1. InfoSource Knowledge Base
  2. Competitive Market Analysis
  3. Understanding and Leveraging CWD and Sales per Point

How Can I Leverage Category Weighted Distribution (CWD) and Sales per Point with a Buyer?

The combination of CWD and Sales per Point can show a buyer that increasing exposure of your item to customers would lead to greater revenue gains than maintaining that same level of exposure for something with a lower velocity.

In the CMA dashboards, the measure “Dollar Sales per Point” is calculated by dividing a Brand Family, Brand, or SKU's total dollar sales by its points of CWD.

Dollar Sales per Point represents velocity. But, it doesn't simply divide total dollar sales by the percentage of stores where a product is selling. Rather, it divides total dollar sales by Category Weighted Distribution, which represents the level of availability/exposure to beer category customers in the selected geography).

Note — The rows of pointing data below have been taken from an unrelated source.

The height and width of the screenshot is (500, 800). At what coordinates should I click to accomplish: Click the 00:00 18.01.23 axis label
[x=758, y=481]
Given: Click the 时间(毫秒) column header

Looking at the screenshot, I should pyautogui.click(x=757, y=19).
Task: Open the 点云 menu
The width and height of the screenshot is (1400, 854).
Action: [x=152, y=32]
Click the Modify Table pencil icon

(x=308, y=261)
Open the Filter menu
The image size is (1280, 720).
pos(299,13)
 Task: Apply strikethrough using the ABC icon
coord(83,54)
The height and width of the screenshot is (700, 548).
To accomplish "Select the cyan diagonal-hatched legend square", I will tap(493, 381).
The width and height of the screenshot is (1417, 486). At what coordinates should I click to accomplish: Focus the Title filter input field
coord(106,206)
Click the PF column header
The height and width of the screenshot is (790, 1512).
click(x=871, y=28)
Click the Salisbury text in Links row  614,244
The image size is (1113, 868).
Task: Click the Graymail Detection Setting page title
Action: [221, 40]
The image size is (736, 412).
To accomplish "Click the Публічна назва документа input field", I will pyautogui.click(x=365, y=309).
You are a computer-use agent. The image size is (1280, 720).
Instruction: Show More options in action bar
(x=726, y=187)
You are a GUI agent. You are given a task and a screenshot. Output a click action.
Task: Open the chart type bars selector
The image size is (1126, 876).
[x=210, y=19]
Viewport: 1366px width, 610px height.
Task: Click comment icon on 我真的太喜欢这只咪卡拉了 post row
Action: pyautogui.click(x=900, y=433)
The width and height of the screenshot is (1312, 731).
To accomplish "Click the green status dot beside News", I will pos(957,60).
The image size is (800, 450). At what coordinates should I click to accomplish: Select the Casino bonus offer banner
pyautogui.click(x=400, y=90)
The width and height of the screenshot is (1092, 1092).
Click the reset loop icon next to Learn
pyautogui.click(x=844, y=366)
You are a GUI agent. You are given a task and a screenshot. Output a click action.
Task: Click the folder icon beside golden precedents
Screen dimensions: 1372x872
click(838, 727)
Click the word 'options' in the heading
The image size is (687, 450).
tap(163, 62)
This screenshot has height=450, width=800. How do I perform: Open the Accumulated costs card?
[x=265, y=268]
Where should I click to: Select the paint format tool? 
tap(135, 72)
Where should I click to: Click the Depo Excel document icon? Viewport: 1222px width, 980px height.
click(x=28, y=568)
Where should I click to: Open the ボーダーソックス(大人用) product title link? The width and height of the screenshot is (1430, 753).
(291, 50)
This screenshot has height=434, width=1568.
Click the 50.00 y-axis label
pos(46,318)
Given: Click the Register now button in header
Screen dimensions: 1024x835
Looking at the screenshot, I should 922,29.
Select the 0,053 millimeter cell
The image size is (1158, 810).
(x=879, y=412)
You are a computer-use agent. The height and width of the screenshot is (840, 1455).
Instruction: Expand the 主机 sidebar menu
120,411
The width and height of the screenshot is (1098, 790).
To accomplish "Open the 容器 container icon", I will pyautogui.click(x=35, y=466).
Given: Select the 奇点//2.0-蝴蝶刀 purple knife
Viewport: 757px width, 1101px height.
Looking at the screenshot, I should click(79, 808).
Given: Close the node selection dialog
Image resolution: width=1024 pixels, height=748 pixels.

It can be argued that Dollar Sales per Point looks at a product’s velocity in a more meaningful way than if it was merely dividing dollar sales by the percentage of physical locations the product is selling in.

Let's look at an example: say you're looking at a single geography which generated a total of $10 million in 26 weeks. Circana has determined that your 6pk of cider is selling in three stores which collectively generated $2 million out of the total $10 million of the geography's beer category revenue, meaning that your 6pk of cider has 20% CWD for that 26-week period. And, if that 6pk generated $15,000 in sales in that market during the 26-week period, its “Dollar Sales per Point of CWD” would be $750 ($15,000 / 20 = $750)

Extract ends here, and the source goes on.